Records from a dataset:

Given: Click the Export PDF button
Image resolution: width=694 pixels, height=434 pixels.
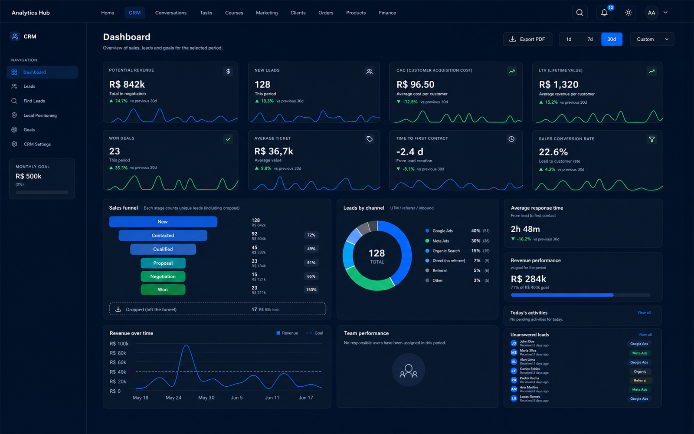Looking at the screenshot, I should tap(527, 39).
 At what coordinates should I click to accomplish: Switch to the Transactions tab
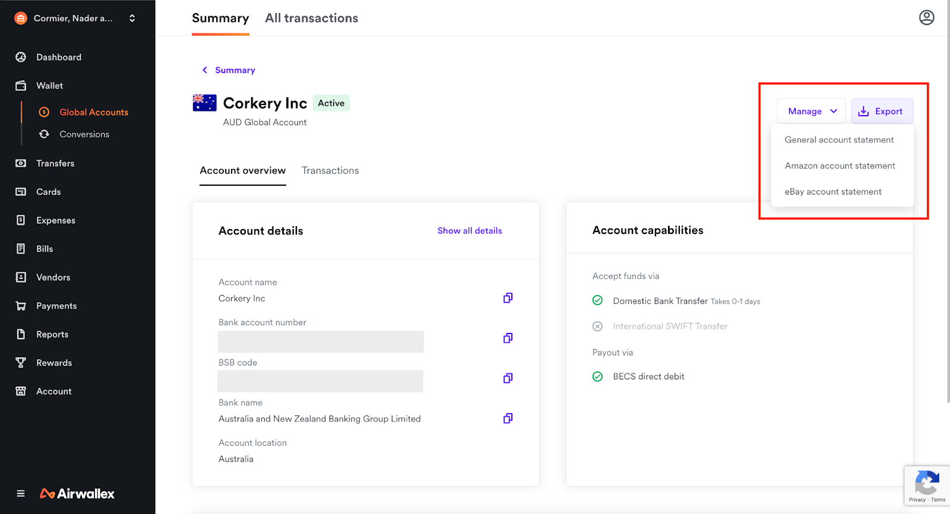click(330, 170)
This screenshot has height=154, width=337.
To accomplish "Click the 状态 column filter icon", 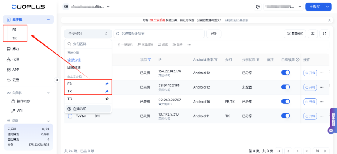I will [x=150, y=59].
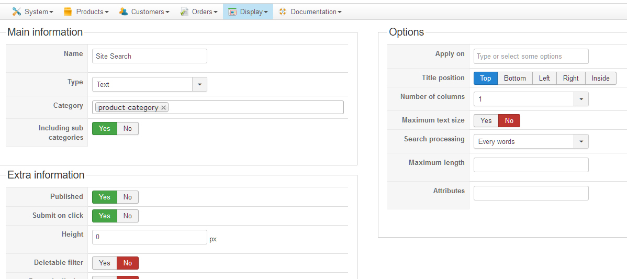Set Published to No
The width and height of the screenshot is (627, 279).
coord(128,197)
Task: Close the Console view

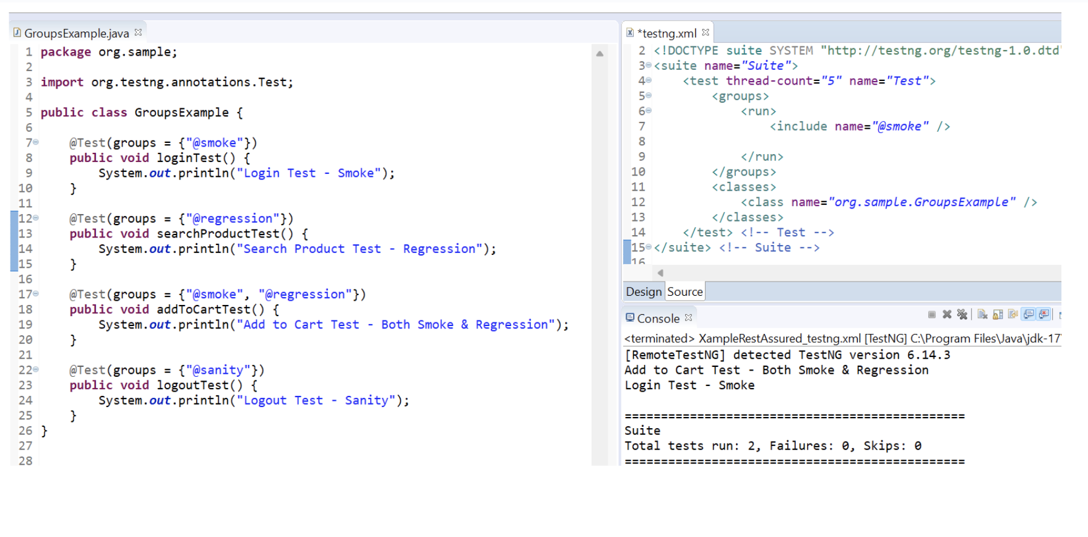Action: [x=688, y=318]
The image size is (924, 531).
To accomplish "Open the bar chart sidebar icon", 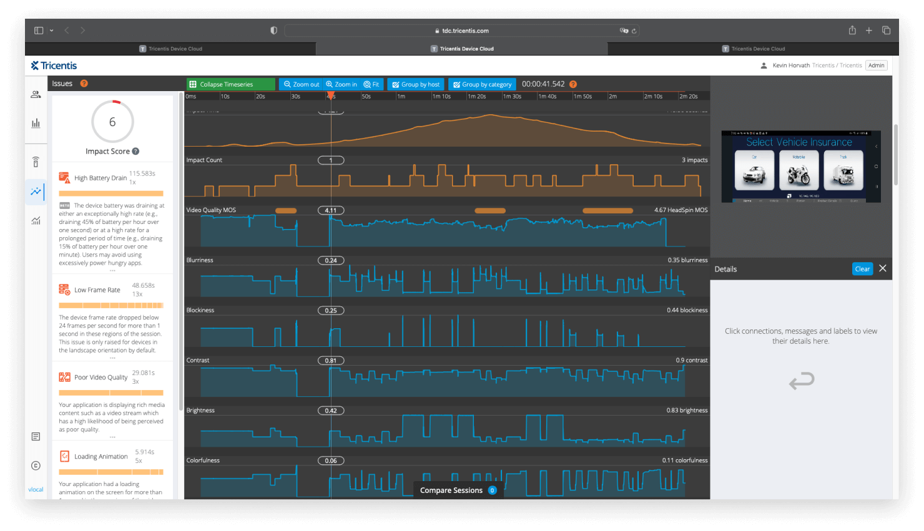I will (36, 123).
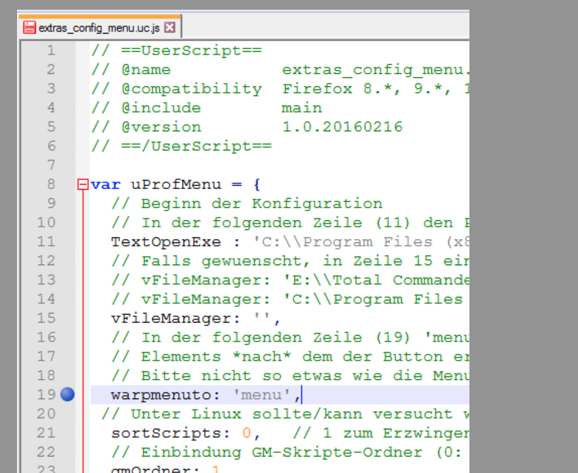Click the sortScripts property name on line 21
578x473 pixels.
click(166, 433)
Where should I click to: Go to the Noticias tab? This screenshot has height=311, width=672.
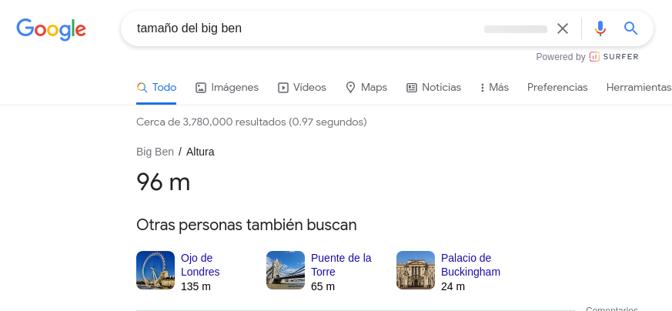(x=433, y=88)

Task prompt - From the opening line of the entries above to the line containing "This screenshot has height=154, width=337.", please transcribe each line exactly, skipping every picture.

Answer to this problem -
Given: Click the Export PDF button
Image resolution: width=694 pixels, height=434 pixels.
Looking at the screenshot, I should tap(527, 39).
 At what coordinates should I click to accomplish: Switch to the Transactions tab
click(330, 170)
This screenshot has height=154, width=337.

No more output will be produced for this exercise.